8.7

C — JSON

Due Friday, September 16, 9:59:59pm Wednesday, September 21, 9:59:59pm Tuesday, September 27, 9:59:59pm

Purpose to explore the JSON libraries of the chosen programming language; to deliver software as specified

Delivery You must deliver xjson and Test/ in a directory called C in your repository. The two artifacts are specified in the Task and Test sections below.

All auxiliary files must be put into a sub-directory called Other.

Task Develop xjson, a program that consumes a sequence of well-formedThe term “well-formed” means that each element of the sequence satisfies the JSON grammar. JSON values from STDIN and delivers JSON to STDOUT.

The program consumes an arbitrarily long sequence of JSON values from STDIN. When the input stream ends, it outputs two JSON values to STDOUT:
  • the first one is a JSON object with two fields: count and seq. The value of the first field is the number of JSON values read; the value of the second field is a JSON list of all JSON values read in order.
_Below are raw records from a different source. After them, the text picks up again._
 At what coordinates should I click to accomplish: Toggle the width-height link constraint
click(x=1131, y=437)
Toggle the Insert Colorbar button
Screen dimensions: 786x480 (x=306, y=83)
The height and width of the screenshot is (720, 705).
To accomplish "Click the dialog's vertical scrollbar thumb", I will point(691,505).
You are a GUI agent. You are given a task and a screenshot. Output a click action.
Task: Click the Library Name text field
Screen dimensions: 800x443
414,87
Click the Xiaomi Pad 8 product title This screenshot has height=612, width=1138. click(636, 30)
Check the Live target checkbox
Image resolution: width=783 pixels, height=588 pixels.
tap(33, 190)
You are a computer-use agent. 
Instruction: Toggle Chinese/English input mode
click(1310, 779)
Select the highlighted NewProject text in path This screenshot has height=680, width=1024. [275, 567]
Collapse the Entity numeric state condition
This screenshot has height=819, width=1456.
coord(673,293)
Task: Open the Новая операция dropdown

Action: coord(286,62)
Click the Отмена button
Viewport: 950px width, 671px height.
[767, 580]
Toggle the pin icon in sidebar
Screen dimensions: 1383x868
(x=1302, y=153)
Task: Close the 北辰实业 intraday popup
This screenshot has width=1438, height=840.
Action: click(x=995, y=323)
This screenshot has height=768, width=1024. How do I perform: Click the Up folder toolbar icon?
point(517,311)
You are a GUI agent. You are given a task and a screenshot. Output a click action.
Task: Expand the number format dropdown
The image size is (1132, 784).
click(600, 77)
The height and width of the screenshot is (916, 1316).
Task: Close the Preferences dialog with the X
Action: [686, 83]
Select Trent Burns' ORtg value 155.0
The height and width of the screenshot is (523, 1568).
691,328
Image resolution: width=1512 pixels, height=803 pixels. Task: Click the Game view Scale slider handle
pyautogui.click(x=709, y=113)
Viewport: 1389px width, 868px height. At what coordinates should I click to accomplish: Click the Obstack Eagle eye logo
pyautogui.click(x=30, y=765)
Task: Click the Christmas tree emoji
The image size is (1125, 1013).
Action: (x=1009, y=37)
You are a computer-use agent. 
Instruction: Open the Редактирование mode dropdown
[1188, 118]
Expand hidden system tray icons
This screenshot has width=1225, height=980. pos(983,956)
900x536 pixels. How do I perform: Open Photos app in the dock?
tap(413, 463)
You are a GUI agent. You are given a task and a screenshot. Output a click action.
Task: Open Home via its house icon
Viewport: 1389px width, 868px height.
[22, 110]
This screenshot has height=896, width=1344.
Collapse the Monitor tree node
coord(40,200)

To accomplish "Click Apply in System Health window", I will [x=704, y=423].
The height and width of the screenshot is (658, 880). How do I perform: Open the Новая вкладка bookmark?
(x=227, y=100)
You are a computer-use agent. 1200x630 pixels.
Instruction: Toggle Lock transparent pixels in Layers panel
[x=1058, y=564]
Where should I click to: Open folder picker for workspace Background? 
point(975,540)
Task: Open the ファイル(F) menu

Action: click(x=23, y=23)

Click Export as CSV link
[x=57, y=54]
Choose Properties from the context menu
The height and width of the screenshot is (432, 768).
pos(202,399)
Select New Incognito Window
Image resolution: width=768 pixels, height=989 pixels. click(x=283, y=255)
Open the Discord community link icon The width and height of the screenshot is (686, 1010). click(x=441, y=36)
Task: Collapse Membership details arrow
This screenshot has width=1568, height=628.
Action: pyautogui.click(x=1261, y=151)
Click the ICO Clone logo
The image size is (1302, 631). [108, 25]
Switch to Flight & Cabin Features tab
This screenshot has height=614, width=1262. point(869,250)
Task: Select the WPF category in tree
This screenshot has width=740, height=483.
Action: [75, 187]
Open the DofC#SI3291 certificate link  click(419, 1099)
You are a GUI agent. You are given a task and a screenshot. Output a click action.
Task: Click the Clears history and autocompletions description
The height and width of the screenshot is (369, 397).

  • the second one is a JSON list whose first element is the count of JSON values read and the remainder is the sequence of JSON values read in reverse order.

Other than the well-formed guarantee, you may not assume anything about the input sequence.

Test Create single test for xjson in the directory Test/.

A test always consists of inputs and expected outputs. For this course, a test consists of two files: n-in.json, the input file, and n-out.json, the expected output file, where n is any positive integer between 1 and the demanded number of tests.

Our test harness compares expected JSON values and actual JSON values via a JSON-equality predicate, so white space or ordering of fields in objects in the expected output file does not matter.